October 20, 2006 - From the October, 2006 issue

Hertzberg's G24I Invests in Green Technology and Opens Revolutionary Solar Cell Plant in Wales

As fossil fuels run out, it appears more and more than the global economy of the 21st century will also be a green economy. Vast fields of wealth await those companies that perfect alternative methods for generating power and for regions willing to embrace and invest in those companies. One such company, G24I, is under the direction of L.A.'s own Robert Hertzberg, who explains in this recent BBC Radio interview why he is excited about developing the next generation of solar technology in South Wales, UK.


Robert Hertzberg

BBC Radio: A leading company in solar technology is creating 300 jobs in a 60 million (British) pound investment using green energy to make a type of solar cell that could power our mobile phone from the hem of our coats, and he's doing it all in Cardiff.

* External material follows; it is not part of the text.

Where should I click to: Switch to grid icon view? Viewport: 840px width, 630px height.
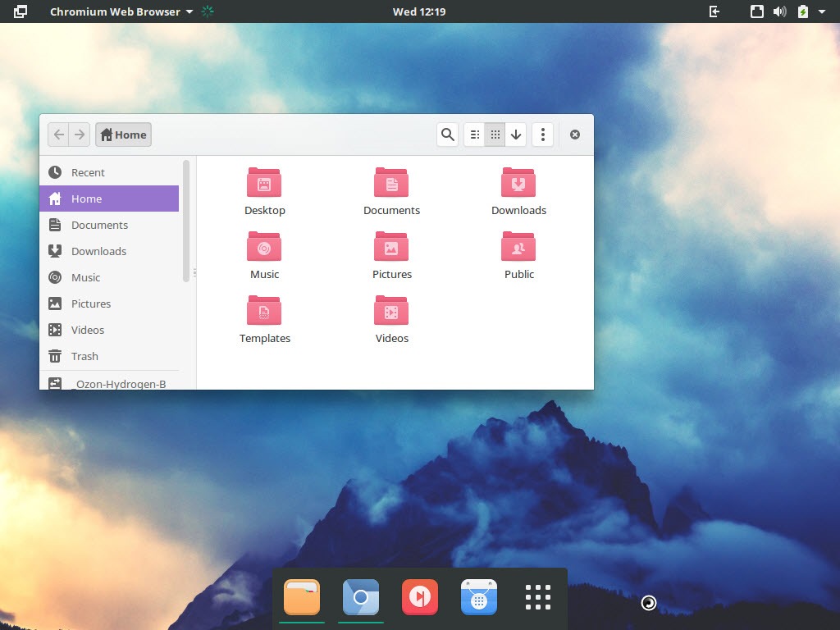tap(495, 135)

G24I is taking over a former computer factory near Cardiff. It'll be the first in the world to mass-produce dye-sensitized solar cells. These new cells are thin, flexible, and able to produce power in almost any conditions.

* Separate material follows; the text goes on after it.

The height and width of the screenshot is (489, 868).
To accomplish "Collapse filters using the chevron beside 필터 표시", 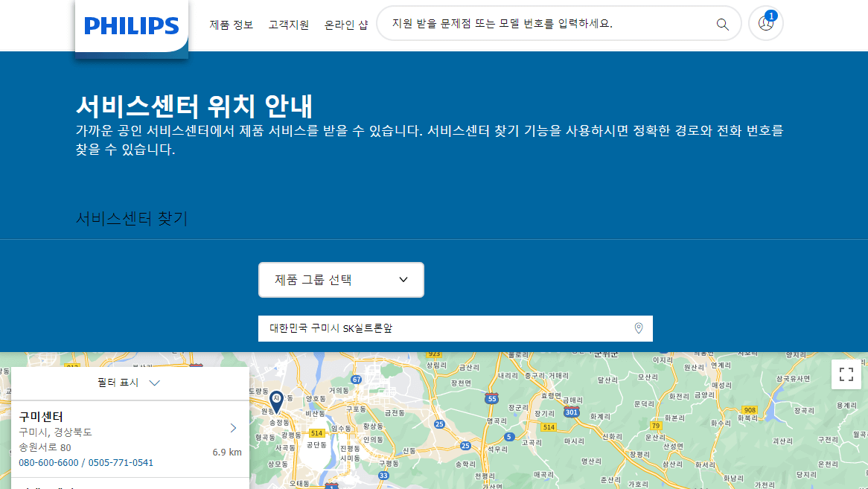I will click(155, 383).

And with over 2 billion people worldwide without access to electricity, this technology could make a huge difference. Production should start early next year creating the jobs over the next three years.

Robert Hertzberg is chairman of G 24 I. He's delighted to be setting up in South Wales.

Robert Hertzberg: We could have gone anywhere in the world with this new technology. We came here because the Welsh Assembly Government and the Cardiff City Council were so welcoming and willing to move quickly.

They understand commercially what the consequences are of speed-to-market. That was a huge factor for us. Secondly, this part of the world has an incredible richness in manufacturing-the dedicated, skilled workforce is incredible.

Why is it so perfect?

RH: Access to the European markets is tremendously important in terms of renewable energy. Secondly, we're going to be first facility in the world to make renewable energy from renewable energy, and the ability to get geothermal power from here, the wind from the bay is fabulous.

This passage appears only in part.